I just wanna play with and do some testing on various VCC / VEE levels.
1. Less than 1 watt needed on output / think "LINE LEVEL"
Not sure why you want to test with various levels for VCC and VEE unless you are also playing around with the load resistance while maintaining your 1 W specification. In general, you need a peak voltage into the load (assuming a speaker) that is sqrt(2*power*load). So if this were 8 Ohms and 1 W, then 4V peak. If it's not bridged (and I'm assuming its not) then you would need 8 V peak to peak. And that implies about another 2-4 V added. So a +12 V and ground or else +/- 6 V would be enough. Not much need to play with those values. Using larger voltages would be wasteful and using less would remove headroom you may need.
2. Push /Pull
3. Class AB(?) Can number 4 happen with Class A?
4. Bi Polar supply
Output stages driving speakers at 1 W are always push-pull (2-quadrant.) Attempting to use a passive resistor for one of the quadrants is... not advised.
Bipolar supplies can be used with class-A and with class-AB. The circuits don't care. But class-A is very very inefficient as a power stage. (It's just fine as a voltage gain stage, though.) So you probably want a class-AB output stage with a class-A voltage gain stage. Negative feedback will also be a necessity, I think, for good THD as well as setting the gain and/or volume.
5. discrete
That can be done. In the class-AB case, you may need to include provisions for setting the quiescent current using a VBE-multiplier with a potentiometer (or some other means.) For relatively simpler designs, anyway. (Transistors vary quite a bit, one to another. And so does the operating temperature. So you may need to play around a bit to get it set.)
What else do I need to spec? It almost seems like more of a preamp?
You mentioned "line level". That's almost a spec. (The meaning varies a little bit based on application domain. But close enough for horse shoes.)
If you intend on using electrets, you may need a pre-amp stage. But I think you are just saying "line level" so I'd guess you can avoid any specialized pre-amp stage and go straight to a nice class-A voltage amplifier stage followed by a class-AB power stage and some NFB (negative feedback.) 1 W isn't too hard, though it's not entirely trivial either. It's a good target for learning.

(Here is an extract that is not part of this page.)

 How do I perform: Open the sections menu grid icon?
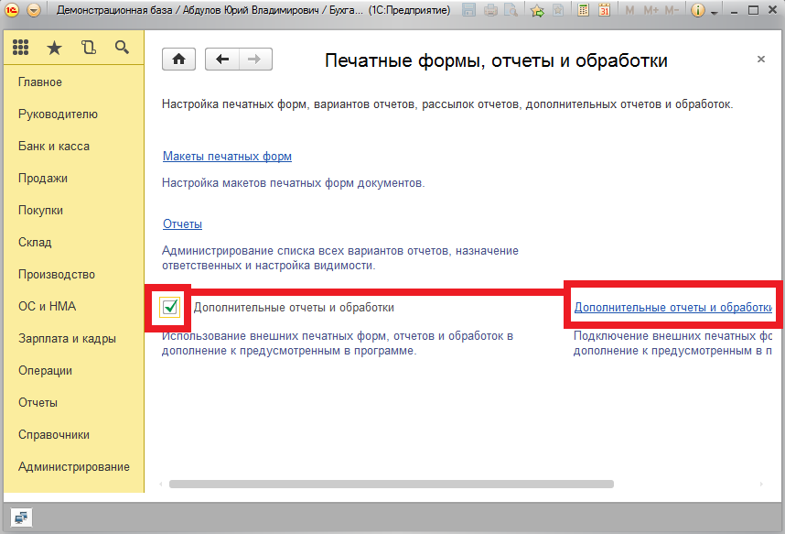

Line level is around 700 mV rms, I think (I'm no expert on it.) And an 8 Ohm speaker at 1 W would need about 2.9 V rms. So the voltage gain is only 4, if my math isn't failing me. That's actually pretty easy to achieve. So a lot of negative feedback can be used to correct many errors (thermal drift and so on) while also achieving the desired voltage gain, without stretching things. The complexity will be more at the class-AB end. Though even here the 1 W spec means a lot of otherwise difficult problems (dissipation, for example) are far less problematic.